## DATA IN THIS EXERCISE
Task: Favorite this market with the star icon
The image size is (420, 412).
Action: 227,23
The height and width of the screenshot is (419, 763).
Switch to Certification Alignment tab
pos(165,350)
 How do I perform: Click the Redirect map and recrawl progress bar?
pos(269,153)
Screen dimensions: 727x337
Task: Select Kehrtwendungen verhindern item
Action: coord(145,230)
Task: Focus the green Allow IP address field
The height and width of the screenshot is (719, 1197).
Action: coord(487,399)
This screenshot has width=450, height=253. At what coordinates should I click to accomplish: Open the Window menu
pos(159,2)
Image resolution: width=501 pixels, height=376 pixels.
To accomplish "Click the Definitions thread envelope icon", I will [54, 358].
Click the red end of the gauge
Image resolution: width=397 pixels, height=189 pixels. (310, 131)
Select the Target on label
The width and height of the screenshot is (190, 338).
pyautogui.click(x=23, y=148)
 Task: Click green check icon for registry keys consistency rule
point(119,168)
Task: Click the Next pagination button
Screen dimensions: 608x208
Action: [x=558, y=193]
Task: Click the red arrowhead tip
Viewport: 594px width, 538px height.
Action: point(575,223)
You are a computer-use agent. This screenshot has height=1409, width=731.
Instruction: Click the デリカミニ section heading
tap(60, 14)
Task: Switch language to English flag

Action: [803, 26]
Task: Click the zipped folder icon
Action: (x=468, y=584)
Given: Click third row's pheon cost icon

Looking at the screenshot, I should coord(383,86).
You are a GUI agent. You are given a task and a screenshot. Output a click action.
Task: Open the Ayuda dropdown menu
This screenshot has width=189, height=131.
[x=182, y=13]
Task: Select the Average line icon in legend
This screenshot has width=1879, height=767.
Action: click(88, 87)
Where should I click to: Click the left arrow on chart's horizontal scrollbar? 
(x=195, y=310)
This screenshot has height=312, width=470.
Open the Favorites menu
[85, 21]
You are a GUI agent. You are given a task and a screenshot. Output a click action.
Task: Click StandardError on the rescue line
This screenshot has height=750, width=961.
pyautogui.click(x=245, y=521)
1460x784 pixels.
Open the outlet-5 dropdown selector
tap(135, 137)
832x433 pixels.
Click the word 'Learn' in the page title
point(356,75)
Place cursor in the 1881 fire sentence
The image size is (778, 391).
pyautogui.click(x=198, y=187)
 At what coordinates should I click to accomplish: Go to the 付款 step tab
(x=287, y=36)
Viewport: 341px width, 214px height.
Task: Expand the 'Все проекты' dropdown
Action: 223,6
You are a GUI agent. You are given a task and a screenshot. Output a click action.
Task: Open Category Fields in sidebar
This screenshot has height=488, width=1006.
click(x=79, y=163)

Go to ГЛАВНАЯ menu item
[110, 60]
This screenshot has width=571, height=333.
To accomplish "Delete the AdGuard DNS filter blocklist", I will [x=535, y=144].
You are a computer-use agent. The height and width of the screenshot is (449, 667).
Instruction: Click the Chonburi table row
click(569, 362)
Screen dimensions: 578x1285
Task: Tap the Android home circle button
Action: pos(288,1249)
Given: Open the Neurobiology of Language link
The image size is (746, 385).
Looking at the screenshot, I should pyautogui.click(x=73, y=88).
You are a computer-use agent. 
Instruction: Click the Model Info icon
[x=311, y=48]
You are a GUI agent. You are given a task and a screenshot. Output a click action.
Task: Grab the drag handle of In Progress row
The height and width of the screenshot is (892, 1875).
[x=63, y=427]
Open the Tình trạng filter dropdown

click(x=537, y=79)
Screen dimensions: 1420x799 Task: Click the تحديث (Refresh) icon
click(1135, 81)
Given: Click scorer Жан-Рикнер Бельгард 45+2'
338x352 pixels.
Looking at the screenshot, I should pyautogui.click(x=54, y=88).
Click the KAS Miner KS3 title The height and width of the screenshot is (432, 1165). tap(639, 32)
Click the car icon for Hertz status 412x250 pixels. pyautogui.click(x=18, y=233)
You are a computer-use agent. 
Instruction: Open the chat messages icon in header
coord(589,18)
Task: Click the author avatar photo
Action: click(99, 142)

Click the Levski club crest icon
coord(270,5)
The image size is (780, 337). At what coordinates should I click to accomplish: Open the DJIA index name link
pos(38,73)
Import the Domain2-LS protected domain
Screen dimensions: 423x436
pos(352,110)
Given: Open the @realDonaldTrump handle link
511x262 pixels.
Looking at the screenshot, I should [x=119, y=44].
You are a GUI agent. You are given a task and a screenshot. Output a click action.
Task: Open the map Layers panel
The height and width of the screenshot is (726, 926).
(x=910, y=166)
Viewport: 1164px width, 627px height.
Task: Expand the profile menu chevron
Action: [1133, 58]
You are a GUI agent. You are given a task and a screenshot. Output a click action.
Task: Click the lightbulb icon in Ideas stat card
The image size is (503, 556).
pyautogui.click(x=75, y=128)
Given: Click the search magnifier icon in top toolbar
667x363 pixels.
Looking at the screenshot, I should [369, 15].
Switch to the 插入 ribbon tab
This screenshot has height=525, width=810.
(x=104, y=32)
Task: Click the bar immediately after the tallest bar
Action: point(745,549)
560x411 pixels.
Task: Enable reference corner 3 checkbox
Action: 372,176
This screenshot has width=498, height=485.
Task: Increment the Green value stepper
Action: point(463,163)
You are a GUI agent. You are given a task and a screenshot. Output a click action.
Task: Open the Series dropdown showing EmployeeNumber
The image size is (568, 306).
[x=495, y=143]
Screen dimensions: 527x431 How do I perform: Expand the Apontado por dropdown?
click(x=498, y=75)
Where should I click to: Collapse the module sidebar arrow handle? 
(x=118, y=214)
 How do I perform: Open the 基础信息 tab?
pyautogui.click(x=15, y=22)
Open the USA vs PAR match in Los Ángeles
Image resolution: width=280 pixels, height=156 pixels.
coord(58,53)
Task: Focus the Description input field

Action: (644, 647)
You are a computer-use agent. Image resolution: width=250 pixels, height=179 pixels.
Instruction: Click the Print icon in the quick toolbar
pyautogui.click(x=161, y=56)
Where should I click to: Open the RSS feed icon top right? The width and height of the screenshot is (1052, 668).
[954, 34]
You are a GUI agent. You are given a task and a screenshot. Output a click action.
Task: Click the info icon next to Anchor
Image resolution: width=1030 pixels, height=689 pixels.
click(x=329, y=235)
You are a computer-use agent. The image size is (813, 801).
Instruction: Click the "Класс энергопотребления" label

## WHAT YOU HAVE TO DO
Starting with the line that contains "Image resolution: width=280", print every line through the end of the entries above exactly as written, both boundary lines included, and nothing else.

## ANSWER
Image resolution: width=280 pixels, height=156 pixels.
coord(58,53)
Task: Focus the Description input field

Action: (644, 647)
You are a computer-use agent. Image resolution: width=250 pixels, height=179 pixels.
Instruction: Click the Print icon in the quick toolbar
pyautogui.click(x=161, y=56)
Where should I click to: Open the RSS feed icon top right? The width and height of the screenshot is (1052, 668).
[954, 34]
You are a GUI agent. You are given a task and a screenshot. Output a click action.
Task: Click the info icon next to Anchor
Image resolution: width=1030 pixels, height=689 pixels.
click(x=329, y=235)
You are a computer-use agent. The image size is (813, 801).
Instruction: Click the "Класс энергопотребления" label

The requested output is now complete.